God Goes On Vacation

Last week I went on vacation. My mom, my sister, my two-year-old, and I took airplane rides and ended up in Colorado, visiting some family, skiing, and enjoying a change of scenery. On the outside, it could easily have looked like God took a vacation. Let's look at it from that point of view for a moment. (Pardon me for ignoring the fact that I was on vacation, definitely a blessing.)

We had been looking forward to this trip for months, but as it was time to leave Jameson was just getting over croup and I was down with some sort of nasty flu bug. The kind that keeps you up all night, has your throat screaming every time you swallow, causes you to sound like you are hacking up a lung every five minutes. There are not enough tissues in the world, your nose is red, dry, and cracked, your head aches, your entire body aches. I could go on, but everyone has been there and gets the general idea. Then, throw in a two hour time difference, that has the two-year-old up at 5:30 every morning so that by the time the ski lifts open you are ready for a nap, then he is ready for bed at 6 pm so dinner is an apple in your room while he sleeps. Childcare so expensive that it cuts into your ski time because you just can't justify the cost. Tired, sick, run down, frustrated...easy to get mad at God, right? Why did this have to happen now? On such a gorgeous day, why am I sitting here while my child sleeps instead of hitting the slopes? Why can't I just get one decent night's sleep? When will the coughing stop?
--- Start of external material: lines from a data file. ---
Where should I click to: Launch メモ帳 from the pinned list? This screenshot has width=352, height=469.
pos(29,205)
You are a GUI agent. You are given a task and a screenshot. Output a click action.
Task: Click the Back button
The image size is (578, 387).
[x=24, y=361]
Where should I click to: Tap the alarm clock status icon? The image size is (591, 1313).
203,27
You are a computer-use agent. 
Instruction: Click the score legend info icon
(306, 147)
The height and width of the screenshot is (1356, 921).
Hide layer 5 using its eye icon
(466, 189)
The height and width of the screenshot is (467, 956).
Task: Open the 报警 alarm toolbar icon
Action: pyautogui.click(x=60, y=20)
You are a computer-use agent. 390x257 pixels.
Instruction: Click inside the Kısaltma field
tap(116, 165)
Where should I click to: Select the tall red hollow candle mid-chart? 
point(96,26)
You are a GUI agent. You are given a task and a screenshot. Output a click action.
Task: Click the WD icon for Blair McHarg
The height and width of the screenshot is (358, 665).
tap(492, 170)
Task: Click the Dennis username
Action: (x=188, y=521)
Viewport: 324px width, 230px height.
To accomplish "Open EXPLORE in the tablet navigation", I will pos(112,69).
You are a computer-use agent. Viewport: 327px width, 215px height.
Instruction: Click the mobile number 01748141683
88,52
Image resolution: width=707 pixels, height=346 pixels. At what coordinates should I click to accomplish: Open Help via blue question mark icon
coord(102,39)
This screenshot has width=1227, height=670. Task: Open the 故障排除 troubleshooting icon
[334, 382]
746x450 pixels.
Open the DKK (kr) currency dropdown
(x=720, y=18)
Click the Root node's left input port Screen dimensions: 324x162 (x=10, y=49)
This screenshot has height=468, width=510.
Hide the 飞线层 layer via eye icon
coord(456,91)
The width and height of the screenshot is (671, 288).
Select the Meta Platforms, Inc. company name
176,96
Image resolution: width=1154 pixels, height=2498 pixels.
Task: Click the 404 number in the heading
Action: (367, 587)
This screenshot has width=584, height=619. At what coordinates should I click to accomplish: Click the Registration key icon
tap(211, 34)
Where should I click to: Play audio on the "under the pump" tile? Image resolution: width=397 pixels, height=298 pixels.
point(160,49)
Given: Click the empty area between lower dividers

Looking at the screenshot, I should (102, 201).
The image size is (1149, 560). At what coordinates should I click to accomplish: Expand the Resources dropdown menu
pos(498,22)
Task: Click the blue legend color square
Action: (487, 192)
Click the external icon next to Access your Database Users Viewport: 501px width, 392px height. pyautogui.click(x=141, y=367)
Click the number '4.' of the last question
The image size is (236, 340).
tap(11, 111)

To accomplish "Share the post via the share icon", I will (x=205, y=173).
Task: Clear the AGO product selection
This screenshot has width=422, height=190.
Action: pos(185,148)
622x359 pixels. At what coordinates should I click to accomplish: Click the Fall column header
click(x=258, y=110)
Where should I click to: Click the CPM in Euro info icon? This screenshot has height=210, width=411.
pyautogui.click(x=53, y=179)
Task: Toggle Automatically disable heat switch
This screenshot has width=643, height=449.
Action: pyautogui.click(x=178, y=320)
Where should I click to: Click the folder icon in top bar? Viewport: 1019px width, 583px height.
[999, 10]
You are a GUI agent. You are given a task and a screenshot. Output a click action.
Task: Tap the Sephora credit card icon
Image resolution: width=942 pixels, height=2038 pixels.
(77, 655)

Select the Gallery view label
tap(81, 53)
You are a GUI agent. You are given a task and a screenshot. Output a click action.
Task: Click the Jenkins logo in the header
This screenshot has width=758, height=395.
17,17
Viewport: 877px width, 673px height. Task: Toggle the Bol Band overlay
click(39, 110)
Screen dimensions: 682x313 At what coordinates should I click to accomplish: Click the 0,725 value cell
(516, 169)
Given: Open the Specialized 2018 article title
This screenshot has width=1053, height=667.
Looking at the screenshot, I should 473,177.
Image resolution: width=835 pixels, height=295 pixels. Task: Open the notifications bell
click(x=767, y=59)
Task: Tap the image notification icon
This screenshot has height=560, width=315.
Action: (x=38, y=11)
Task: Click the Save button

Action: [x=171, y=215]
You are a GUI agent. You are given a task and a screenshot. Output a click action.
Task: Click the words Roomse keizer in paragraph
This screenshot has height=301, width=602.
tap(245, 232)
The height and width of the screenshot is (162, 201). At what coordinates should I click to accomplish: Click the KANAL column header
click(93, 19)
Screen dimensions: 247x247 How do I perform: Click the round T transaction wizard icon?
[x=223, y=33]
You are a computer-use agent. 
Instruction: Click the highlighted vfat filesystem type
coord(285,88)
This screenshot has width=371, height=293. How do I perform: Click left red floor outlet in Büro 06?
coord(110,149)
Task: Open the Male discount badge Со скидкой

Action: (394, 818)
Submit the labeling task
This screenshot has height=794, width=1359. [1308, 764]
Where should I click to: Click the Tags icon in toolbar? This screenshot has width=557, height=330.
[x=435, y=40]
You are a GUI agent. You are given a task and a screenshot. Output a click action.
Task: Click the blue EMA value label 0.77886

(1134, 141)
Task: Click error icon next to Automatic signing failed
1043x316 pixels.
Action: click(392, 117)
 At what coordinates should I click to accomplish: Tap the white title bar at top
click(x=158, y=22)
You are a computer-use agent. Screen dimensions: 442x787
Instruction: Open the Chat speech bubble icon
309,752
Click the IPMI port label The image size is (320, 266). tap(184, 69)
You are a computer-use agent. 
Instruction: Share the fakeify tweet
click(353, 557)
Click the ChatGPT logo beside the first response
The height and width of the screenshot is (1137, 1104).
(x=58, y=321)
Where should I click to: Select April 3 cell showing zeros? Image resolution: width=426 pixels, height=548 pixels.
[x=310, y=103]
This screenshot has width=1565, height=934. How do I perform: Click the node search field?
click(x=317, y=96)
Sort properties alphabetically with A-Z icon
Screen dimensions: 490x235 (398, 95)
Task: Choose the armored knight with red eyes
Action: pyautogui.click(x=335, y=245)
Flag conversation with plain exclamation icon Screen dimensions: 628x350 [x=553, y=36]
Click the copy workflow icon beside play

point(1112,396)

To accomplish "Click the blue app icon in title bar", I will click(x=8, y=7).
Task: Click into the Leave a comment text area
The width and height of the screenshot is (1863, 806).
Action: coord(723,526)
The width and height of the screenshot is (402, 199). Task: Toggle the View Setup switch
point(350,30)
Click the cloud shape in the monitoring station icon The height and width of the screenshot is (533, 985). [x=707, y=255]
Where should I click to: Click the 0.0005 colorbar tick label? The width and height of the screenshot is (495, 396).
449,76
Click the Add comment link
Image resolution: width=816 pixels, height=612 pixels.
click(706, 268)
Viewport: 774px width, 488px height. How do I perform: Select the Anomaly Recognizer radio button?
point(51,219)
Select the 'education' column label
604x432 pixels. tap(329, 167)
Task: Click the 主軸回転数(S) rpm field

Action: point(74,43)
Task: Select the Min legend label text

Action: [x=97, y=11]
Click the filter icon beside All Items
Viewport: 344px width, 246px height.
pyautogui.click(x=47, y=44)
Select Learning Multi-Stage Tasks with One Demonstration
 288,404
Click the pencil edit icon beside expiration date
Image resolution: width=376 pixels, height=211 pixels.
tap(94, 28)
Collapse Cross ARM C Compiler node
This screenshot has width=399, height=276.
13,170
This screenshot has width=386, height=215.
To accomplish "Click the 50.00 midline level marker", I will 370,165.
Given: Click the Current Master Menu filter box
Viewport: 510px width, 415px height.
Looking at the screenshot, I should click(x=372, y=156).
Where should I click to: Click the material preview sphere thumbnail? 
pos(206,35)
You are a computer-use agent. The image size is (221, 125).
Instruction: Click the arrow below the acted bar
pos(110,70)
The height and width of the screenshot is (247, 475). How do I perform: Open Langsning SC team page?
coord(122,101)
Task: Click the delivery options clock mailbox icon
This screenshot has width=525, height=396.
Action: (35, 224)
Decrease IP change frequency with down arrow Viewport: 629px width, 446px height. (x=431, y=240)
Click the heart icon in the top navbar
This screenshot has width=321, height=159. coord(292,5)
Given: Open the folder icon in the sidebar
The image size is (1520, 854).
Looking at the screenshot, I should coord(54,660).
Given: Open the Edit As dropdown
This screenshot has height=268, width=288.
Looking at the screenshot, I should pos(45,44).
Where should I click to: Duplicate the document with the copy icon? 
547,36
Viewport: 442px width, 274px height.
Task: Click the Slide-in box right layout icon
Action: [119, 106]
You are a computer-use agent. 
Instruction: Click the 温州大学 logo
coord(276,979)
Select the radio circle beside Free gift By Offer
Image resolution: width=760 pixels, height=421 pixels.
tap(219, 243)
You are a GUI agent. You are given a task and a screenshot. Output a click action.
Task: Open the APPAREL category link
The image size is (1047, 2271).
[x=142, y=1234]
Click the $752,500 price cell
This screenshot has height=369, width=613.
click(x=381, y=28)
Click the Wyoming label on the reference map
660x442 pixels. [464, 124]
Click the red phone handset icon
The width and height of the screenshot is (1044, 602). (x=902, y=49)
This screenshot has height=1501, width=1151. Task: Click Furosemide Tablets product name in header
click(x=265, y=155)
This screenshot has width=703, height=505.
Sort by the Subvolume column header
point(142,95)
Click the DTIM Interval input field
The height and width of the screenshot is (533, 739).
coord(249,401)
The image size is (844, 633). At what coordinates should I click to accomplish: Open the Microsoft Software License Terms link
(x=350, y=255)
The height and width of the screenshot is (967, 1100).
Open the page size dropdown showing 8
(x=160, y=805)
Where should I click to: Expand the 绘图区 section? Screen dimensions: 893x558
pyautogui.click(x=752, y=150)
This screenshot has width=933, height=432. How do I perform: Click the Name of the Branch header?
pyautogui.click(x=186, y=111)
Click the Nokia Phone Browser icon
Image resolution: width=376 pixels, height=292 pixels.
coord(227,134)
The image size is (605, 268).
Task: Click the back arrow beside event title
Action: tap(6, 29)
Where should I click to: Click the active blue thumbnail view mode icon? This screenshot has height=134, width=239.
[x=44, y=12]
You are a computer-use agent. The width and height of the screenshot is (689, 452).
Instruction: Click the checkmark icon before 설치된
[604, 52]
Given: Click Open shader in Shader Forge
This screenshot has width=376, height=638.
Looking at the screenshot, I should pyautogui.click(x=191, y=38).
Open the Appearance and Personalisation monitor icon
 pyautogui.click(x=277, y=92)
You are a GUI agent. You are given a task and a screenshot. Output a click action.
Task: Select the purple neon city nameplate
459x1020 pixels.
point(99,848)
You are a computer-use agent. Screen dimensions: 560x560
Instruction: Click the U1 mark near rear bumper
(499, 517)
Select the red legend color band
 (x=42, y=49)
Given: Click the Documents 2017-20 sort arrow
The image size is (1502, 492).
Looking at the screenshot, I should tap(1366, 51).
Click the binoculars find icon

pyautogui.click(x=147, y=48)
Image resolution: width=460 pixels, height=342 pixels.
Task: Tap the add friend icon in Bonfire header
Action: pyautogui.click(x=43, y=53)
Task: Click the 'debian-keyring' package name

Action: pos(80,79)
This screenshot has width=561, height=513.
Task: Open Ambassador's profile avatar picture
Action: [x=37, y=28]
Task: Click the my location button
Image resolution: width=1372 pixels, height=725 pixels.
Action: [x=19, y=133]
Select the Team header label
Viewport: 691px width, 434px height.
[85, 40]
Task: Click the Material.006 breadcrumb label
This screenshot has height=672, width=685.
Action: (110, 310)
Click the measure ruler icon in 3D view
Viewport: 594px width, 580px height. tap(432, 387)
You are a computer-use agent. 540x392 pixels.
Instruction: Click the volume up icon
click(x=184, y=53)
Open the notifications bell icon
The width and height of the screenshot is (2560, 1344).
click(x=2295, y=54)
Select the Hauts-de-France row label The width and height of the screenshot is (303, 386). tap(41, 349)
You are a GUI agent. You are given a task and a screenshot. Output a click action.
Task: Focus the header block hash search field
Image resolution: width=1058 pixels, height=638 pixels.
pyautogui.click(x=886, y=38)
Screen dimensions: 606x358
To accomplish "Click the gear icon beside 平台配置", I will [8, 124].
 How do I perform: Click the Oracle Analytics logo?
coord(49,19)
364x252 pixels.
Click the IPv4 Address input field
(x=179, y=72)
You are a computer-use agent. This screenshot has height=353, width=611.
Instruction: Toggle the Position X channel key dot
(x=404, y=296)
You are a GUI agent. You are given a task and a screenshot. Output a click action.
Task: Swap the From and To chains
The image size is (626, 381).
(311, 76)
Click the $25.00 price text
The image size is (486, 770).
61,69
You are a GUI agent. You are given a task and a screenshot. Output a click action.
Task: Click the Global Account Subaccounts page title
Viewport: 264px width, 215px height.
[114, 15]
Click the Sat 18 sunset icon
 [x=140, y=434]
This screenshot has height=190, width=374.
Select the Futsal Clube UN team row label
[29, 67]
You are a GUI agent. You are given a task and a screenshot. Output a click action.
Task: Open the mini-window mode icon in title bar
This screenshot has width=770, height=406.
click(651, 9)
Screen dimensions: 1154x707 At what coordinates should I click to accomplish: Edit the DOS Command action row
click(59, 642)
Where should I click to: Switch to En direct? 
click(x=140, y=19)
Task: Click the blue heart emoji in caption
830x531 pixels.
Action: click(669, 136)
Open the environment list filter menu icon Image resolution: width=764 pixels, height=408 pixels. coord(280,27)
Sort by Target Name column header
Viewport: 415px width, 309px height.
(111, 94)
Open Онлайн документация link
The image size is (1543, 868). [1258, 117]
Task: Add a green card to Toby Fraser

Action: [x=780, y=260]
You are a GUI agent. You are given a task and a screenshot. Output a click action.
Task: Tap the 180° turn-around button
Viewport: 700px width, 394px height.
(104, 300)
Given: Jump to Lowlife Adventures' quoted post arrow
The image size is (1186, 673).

One afternoon in the middle of our trip (the particularly gorgeous, sunny day, while everyone was skiing except me because I was in the room with the napping child) it hit me. I could continue to look for the negative and question God as to why, or I could embrace the positive. I was in the mountains! The sun was shining! I was enjoying a chance to lay on the couch because there wasn't a house to clean or laundry to fold. I had a beautiful child asleep in the next room, tired out by the wonderful opportunity to ski.

As I stopped the negative and embraced the positive, God showed up even more. My mom called, telling me she was tired and coming in, so I should get dressed to hit the slopes. Really? Just when I had been sad to be missing the best weather forecast of the trip, God provided. She rested, Jameson slept, and I skiied! By the way, the weather the next day (the day Jameson was scheduled to be in childcare so we could all ski) was The Best. Despite what the forecasters told us, God gave us beautiful sun and clear skies.

And what about the pesky illness, the one that confined me to easy slopes that didn't tax my waning lung capacity? For the majority of the trip it worked out well, causing me to ski the same 'easy' slopes that my pregnant sister needed to be on. By halfway through the last day (that gorgeous sunny day?), the pregnant sister went in to rest, I felt the best I had yet, so I hit some black diamonds. Black diamonds, from the top of the mountain, that I hadn't done in years, all by myself, not falling. Thanks God. What a sweet gift to end the trip.

But it didn't stop there. A two-year-old with no nap who was an absolute angel on the plane. God's handiwork? I think so.

It was easy to feel sorry for myself in the tough moments, to question God and wonder where He was in the midst of things not going my way. But once I let go of my way, once I looked for Him, recognized Him, thanked Him, I realized all the big and little ways He had been there all along.

He went on vacation with me, and that made all the difference.